Ask HN: What is the best tool to infer data type of tabular data?
Hi HN, I am looking for the most accurate tool which I can use to infer Data Types from Tabular data (csv,tsv,excel)

I need to be able to perform some small customization, if possible, to the detection algorithm. For example if I have a 9 digit number, starting with 0, then treat it as a String.

So far - I have found Frictionless Framework [0] which seems good, but I can't see any way of specifying customizations to the profiling algorithm, and Data Profiler [1] which uses ML for type detection, and it seems I should be able to train some new rules but I need a CUDA capable machine, which at the moment I do not have.

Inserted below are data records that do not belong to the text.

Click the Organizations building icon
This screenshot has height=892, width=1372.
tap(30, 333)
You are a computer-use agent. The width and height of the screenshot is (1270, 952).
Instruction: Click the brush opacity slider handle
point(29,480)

Hoping the collective HN brain can point me to something better if it exists.

[0] - https://framework.frictionlessdata.io/ [1] - https://github.com/capitalone/DataProfiler

What kind of types?

https://pandas.pydata.org/pandas-docs/stable/reference/api/p... is pretty powerful (see also "parse_dates" and "converters" parameters). See also parse_excel()

You can also use procedural code to look at the column data and change the type:

    # if all values in col c2 when converted to string begin with "0" and and values are of length 9, convert to int64
    if df["col"].str.match("^0").all() and set(df["col"].str.len()) == {9}:
        df["col"] = df["col"].astype("int64")

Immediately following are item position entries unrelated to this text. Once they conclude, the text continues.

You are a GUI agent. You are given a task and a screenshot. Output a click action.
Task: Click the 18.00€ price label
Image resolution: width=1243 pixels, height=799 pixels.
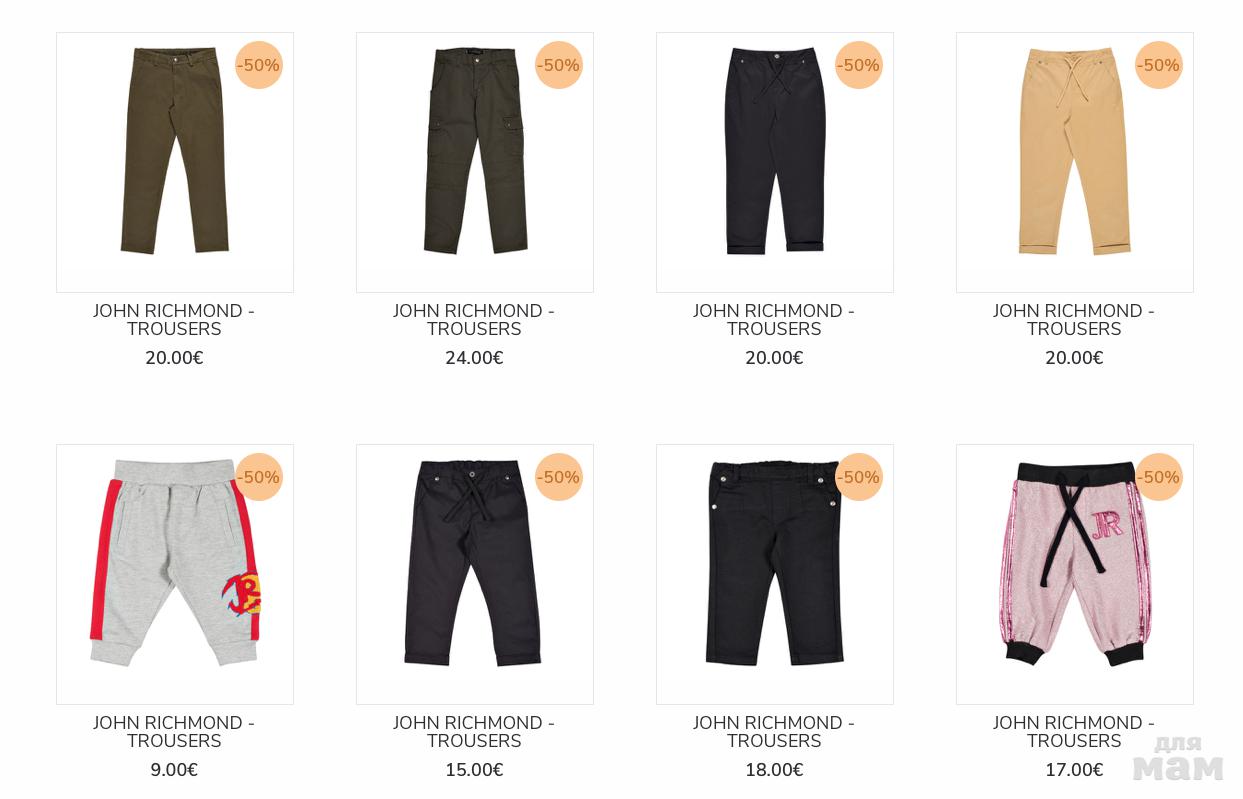(774, 770)
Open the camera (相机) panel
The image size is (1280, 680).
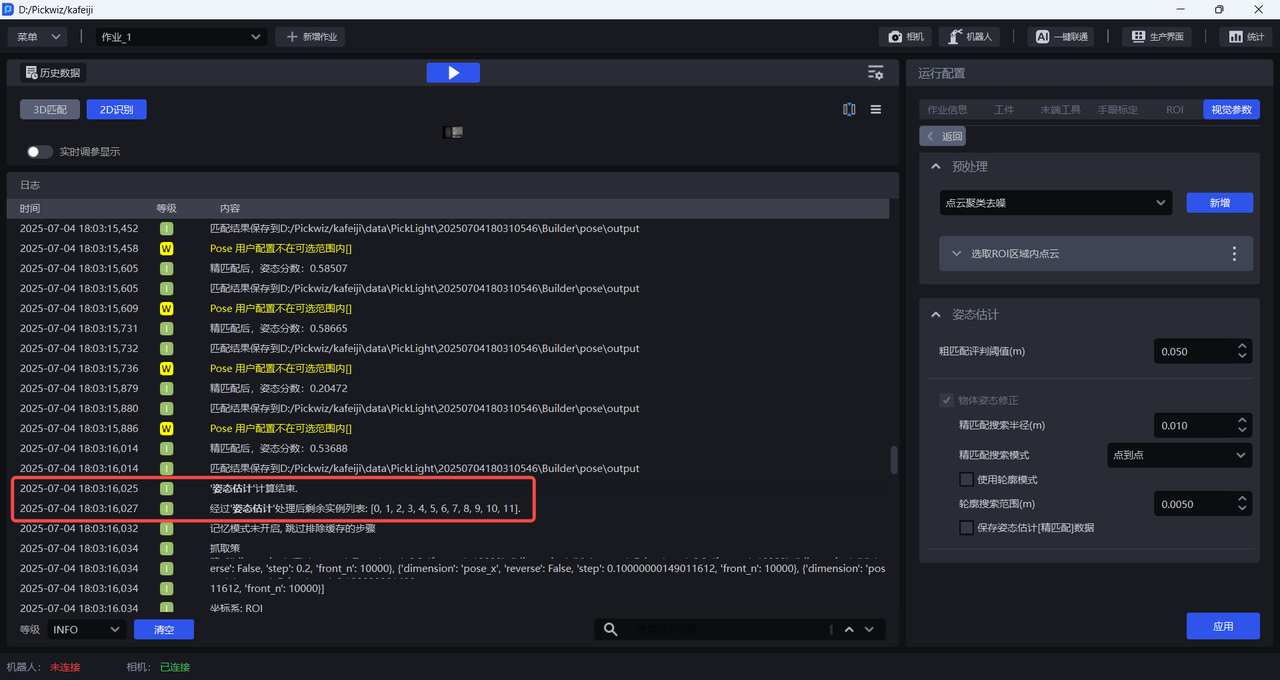906,37
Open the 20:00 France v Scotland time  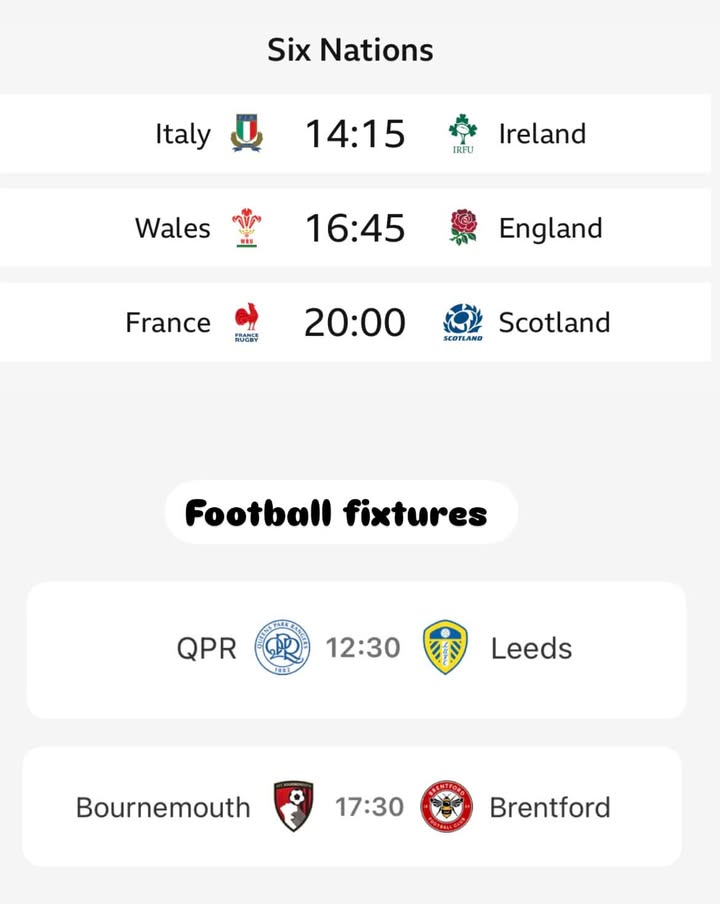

Got it working, thank you ;)

Thank you! I will have a play with it :D

I’d probably knock one up in nodejs ad follows:

Import a csv reader library that can stream.

Read each line and apply a series of regex, each one classifying on match.


Means string

Then have a reduction rule e.g.

If so far we think it’s a numeric column and we get a string then treat as string.

If so far we think it’s a numeric column and we get a number it is still a numeric column.

Then doing the regex and reduce in a loop will give you the final answers.

Happy to knock up some example code if you wish.

Hey that's pretty awesome, I'm ok at the regex stuff, but not that familiar with NodeJS. If you don't mind throwing me a snippet to develop from, that would be much appreciated.

It doesn’t have to be nodejs I think this would be just as easy in python or Java etc.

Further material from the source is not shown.